▶ [WHAT IS EXPECTED]:
Only lines that contain the string "богословие" should be returned from the material below.

▶ [GIVEN INFORMATION]:

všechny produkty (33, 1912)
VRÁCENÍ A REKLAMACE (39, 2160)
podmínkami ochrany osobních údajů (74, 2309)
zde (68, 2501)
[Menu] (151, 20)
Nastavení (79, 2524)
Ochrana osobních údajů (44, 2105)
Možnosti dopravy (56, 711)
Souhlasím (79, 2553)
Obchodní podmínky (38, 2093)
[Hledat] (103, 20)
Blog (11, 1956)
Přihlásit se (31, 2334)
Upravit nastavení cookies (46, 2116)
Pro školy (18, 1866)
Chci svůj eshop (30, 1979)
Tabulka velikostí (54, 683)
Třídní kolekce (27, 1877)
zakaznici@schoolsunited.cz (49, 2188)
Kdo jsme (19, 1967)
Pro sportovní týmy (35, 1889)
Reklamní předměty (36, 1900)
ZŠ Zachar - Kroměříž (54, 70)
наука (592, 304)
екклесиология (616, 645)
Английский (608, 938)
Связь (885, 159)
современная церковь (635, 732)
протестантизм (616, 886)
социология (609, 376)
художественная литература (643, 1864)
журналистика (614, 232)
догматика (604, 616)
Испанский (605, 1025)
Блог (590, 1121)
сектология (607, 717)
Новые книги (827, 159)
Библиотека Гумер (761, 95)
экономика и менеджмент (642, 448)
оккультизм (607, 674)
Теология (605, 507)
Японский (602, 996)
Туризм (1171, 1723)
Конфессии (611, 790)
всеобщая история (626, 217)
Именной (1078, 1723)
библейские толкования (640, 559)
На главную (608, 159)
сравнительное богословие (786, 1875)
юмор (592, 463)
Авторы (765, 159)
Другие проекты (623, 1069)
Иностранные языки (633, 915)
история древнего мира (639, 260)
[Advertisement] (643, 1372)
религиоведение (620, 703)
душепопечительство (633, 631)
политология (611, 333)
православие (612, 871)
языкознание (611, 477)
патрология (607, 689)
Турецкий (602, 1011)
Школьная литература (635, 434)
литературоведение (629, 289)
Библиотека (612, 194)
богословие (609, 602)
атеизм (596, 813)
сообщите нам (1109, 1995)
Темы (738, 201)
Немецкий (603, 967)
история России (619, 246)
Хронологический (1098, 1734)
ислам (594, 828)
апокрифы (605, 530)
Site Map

▶ [EXERCISE OUTPUT]:
сравнительное богословие (786, 1875)
богословие (609, 602)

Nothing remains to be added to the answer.